Exchanges are better, but more expensive, than Medicaid

According to the Congressional Budget Office, coverage on the exchanges will be about 50 percent more expensive than coverage through Medicaid: about $9,000 per person per year on the exchanges, vs. $6,000 with Medicaid. That is largely because the exchanges will pay doctors and hospitals more money than Medicaid does, resulting in better access to care, and ultimately, superior health outcomes. Hence, the Arkansas deal results in the state receiving 50 percent more federal funding than they would have received otherwise.

As the federal matching rate for the expansion goes down from 100 percent to 90 percent, Arkansas would be on the hook for 50 percent more money than they would have been otherwise. But poor Arkansans will get better health coverage under that scenario, because doctors and hospitals will receive higher reimbursement rates.

However, federal health spending would significantly increase if HHS offered this deal to every state.
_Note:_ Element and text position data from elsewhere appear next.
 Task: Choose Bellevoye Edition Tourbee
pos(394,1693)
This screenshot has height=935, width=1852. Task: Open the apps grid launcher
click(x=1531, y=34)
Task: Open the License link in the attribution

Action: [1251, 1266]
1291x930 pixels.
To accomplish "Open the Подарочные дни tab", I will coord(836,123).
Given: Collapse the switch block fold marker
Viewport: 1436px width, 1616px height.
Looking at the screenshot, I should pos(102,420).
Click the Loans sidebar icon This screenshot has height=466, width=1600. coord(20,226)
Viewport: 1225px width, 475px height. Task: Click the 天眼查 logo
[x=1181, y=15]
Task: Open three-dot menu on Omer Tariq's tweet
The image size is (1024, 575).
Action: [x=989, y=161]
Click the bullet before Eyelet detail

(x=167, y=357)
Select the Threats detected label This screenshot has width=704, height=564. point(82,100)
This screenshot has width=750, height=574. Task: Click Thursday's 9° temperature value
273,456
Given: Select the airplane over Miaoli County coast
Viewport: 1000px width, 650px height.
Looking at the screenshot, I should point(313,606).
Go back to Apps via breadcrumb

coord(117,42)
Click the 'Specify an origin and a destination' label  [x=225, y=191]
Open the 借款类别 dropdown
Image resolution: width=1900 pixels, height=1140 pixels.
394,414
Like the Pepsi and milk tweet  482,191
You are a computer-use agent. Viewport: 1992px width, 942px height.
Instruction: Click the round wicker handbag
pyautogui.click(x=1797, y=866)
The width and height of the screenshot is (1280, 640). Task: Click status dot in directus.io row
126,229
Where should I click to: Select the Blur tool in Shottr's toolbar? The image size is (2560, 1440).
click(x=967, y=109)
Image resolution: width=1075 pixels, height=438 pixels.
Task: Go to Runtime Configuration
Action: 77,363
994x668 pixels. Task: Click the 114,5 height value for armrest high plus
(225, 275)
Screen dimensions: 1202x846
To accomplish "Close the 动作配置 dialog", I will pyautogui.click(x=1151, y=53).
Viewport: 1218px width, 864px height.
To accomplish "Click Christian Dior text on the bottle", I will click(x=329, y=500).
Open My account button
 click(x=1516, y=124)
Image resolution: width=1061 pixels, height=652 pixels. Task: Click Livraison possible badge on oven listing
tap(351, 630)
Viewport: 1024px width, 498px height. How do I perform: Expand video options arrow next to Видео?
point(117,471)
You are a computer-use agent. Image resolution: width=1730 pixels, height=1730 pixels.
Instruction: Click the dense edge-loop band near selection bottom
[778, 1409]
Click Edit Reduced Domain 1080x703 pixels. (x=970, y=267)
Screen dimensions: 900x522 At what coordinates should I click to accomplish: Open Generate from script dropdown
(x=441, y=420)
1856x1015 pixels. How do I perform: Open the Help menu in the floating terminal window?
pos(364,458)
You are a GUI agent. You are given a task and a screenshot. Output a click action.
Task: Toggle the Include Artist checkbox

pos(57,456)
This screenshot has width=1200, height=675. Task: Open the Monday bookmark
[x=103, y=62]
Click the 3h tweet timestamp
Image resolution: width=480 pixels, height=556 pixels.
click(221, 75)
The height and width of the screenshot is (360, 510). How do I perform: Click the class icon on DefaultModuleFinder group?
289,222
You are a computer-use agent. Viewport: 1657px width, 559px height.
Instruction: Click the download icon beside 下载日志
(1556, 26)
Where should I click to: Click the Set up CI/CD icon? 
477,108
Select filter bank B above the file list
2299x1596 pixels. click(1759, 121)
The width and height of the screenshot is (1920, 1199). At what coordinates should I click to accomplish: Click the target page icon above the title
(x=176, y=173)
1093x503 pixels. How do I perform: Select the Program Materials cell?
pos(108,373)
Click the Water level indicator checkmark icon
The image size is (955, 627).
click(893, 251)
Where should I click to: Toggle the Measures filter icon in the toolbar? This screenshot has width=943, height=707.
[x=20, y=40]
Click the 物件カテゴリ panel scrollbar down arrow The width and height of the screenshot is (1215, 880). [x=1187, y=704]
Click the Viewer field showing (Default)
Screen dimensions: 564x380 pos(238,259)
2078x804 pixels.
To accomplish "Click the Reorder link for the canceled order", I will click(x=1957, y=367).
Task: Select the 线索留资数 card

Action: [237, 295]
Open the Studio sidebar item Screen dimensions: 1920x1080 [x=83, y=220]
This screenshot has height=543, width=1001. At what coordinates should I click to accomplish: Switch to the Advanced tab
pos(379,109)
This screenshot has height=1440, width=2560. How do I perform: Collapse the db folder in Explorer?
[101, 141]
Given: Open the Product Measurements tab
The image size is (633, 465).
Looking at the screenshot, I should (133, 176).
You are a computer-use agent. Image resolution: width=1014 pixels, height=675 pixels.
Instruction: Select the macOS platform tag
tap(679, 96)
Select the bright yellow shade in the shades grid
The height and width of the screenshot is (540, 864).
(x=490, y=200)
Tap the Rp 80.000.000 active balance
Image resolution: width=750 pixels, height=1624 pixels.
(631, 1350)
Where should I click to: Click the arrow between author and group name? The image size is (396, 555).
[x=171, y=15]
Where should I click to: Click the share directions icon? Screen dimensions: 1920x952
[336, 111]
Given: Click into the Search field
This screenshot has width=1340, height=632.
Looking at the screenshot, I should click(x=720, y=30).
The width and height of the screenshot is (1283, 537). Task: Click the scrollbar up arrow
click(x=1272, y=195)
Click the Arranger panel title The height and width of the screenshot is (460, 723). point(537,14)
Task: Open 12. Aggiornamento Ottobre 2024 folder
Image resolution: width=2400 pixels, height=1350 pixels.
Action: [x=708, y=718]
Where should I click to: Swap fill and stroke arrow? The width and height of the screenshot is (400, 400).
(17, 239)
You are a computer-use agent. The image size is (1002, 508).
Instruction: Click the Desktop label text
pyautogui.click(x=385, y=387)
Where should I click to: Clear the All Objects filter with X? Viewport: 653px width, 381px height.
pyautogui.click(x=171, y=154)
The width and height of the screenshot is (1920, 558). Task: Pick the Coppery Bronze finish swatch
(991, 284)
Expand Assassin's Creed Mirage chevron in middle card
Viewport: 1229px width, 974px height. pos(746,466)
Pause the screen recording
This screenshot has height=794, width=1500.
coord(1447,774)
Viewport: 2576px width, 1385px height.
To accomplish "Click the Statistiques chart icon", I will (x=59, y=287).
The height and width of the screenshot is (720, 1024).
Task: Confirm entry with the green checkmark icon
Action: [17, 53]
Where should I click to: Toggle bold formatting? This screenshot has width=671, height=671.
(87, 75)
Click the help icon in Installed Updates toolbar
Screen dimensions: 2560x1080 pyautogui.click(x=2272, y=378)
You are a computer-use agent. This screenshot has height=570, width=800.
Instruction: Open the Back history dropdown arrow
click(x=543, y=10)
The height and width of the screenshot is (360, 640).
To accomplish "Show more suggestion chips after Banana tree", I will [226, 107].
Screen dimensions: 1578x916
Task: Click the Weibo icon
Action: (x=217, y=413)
And, now that HHS has cut this deal with Arkansas, other states will have every incentive to reopen their negotiations with HHS to ask for a similar one. Congress will need to figure out if HHS is legally authorized to spend more money in this fashion, and if so, if Congress should reduce spending elsewhere to offset it.

Arkansas moves us one step closer to the Swiss model

One option, one that former CBO director Douglas Holtz-Eakin and I wrote about last week, involves raising the Medicare retirement age in order to fund expansion of the exchanges into the Obamacare Medicaid population. This would involve a substantial redirection of resources from wealthy retirees to poor uninsured Americans, which, in the case of health care, would be a good thing. The Swiss have achieved market-based universal coverage with something very similar.

If Obamacare had originally been structured in such a way as to apply the exchanges to Medicare and Medicaid, it could have gained significant bipartisan support. It wasn’t, because Democrats had 60 votes in the Senate, and many of those Democrats are ideologically opposed to a role for private insurers in the health-care system. But Mike Beebe’s deal in Arkansas shows us that bipartisan deals are possible, ones that improve the quality of care that we deliver to the poor, and to everyone else.